No le quedan muchos cineastas de mirada limpia y humanista al cine norteamericano. Jim Jarmusch es uno de ellos. Fiel a su estilo depurado, minimalista y conciso, más esencial si cabe con el paso de los años, el director de Bajo el peso de la ley, Dead man y Flores rotas no ha dejado de buscar la poesía en los rincones de lo cotidiano, entre los rescoldos de los viejos géneros clásicos del cine americano, bajo las formas suaves del homenaje a sus maestros de aquí y de allá.

En su indudable parentesco con Ghost Dog, en la que el samurái negro que interpretaba Forest Whitaker era capaz de percibir y alcanzar cierta trascendencia más allá de su rutina de asesino a sueldo, Paterson busca los destellos de una mirada poética al mundo entre el tráfico de las calles, los rincones pintorescos y los muros de ladrillo de las viejas fábricas de la localidad de New Jersey que le da nombre, también a su protagonista, una ciudad que aún recuerda las vidas de algunos ilustres ciudadanos (Lou Costello, Gaetano Bresci, Huracán Carter) y, muy especialmente, la del gran poeta William Carlos Williams.

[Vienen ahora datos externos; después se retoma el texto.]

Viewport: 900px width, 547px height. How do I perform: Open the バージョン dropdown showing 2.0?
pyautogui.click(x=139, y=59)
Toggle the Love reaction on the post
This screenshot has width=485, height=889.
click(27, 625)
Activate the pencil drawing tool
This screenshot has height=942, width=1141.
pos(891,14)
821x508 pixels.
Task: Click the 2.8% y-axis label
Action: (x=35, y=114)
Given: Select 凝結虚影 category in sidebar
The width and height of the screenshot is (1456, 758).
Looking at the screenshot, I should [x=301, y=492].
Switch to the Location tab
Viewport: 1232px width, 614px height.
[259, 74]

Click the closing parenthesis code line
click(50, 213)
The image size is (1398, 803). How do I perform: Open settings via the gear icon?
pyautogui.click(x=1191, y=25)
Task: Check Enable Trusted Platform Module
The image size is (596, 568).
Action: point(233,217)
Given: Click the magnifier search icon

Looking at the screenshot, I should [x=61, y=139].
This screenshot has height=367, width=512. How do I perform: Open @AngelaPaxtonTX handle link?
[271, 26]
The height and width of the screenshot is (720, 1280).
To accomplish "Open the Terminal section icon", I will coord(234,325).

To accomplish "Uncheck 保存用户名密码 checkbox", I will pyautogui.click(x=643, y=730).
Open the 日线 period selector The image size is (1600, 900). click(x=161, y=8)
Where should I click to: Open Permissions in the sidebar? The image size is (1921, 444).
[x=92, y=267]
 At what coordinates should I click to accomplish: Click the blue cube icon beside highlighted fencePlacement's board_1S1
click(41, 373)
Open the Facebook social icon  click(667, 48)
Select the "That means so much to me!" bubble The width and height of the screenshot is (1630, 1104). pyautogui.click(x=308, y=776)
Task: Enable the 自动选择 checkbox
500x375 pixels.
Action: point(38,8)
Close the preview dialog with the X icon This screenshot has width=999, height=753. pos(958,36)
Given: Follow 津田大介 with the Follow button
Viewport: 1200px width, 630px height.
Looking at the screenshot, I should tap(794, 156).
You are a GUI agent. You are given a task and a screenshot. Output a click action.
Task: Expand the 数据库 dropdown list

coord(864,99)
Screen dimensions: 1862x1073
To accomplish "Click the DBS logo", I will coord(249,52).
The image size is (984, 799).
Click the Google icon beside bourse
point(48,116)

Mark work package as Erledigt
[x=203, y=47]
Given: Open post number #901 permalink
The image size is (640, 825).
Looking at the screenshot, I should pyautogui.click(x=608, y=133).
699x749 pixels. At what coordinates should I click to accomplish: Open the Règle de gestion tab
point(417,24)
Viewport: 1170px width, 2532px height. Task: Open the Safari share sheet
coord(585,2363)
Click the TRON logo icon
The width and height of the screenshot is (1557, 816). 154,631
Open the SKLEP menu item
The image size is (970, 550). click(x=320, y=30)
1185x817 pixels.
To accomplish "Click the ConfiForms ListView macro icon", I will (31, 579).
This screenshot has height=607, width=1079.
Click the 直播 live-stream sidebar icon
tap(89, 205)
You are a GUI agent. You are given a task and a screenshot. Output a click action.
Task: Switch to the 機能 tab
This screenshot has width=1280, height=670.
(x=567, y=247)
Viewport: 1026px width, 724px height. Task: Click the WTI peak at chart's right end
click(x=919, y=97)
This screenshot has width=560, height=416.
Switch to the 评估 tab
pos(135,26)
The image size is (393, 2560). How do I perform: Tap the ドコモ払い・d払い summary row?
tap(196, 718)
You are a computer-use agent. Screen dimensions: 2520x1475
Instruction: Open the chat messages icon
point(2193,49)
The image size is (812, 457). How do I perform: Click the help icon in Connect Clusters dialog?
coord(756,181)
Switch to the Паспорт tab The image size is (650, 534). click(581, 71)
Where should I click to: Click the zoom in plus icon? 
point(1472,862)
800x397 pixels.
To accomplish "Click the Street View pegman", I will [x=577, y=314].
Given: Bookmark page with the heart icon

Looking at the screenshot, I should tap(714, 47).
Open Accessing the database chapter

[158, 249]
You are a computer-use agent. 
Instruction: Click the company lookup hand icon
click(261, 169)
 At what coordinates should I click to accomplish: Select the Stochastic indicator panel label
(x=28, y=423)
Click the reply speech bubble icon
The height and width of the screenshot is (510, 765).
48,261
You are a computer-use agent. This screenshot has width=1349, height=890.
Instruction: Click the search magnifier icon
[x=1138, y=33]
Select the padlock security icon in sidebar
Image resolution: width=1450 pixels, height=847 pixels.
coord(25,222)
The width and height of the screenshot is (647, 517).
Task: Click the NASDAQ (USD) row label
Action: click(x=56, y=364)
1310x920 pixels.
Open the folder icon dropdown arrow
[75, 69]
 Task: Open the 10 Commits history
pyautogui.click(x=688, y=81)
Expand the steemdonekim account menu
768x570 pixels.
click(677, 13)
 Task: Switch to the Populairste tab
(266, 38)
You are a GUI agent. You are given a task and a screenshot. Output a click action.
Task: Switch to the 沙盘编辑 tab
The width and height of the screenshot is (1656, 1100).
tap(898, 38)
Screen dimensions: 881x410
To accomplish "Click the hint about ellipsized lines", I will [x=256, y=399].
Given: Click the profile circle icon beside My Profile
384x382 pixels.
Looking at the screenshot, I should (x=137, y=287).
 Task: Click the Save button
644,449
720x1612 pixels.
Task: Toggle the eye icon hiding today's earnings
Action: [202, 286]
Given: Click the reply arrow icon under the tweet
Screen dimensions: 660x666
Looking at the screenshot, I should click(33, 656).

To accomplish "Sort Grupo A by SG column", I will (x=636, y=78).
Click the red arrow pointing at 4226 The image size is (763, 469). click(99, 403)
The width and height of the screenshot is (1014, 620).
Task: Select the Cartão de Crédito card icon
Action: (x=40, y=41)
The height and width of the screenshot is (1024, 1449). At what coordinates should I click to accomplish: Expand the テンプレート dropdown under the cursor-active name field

Preciso en su manejo de los ciclos, las rutinas y las repeticiones como método narrativo y mecanismo para un particular y cálido sentido del humor elíptico, siempre atento a los pequeños misterios y relatos escondidos tras lo real, Jarmusch entrega a su conductor de autobuses poeta como una suerte de figura angélica y pura capaz de transfigurar el paisaje cotidiano, una insignificante caja de cerillas, por ejemplo, en la promesa del más trabajado y hermoso de los versos. Adam Driver encarna con su pausado tempo interno y su mirada siempre atenta e iluminada al bardo invisible sin ambiciones de gloria, al fiel compañero y amante de una mujer igualmente angélica (Farahani, aspirante a reina del cupcake y el country), al parroquiano de barra de bar que prefiere escuchar a los demás o lanzarse al rescate heroico de las damas antes que contar su propia vida.

No le quedan tampoco al cine americano cineastas capaces de filmar en igualdad, con limpieza y emoción encuentros y conversaciones entre un niño y un adulto, no digamos ya los diálogos secretos y elocuentes entre un perro y una persona, en la que se antoja la relación más cómica y determinante de la trama. Si ese cuaderno secreto de Paterson ha quedado hecho añicos, aquí está la película para preservar sus hermosos poemas para siempre, parece decir Jarmusch.

Paterson traza e ilumina una arcadia norteamericana tal vez soñada por sus poetas y sus artistas, un país en el que la bandera queda lo suficientemente lejos como para no entorpecer la mirada sobre la comunidad, el hombre y la belleza que aún le queda por compartir con los demás.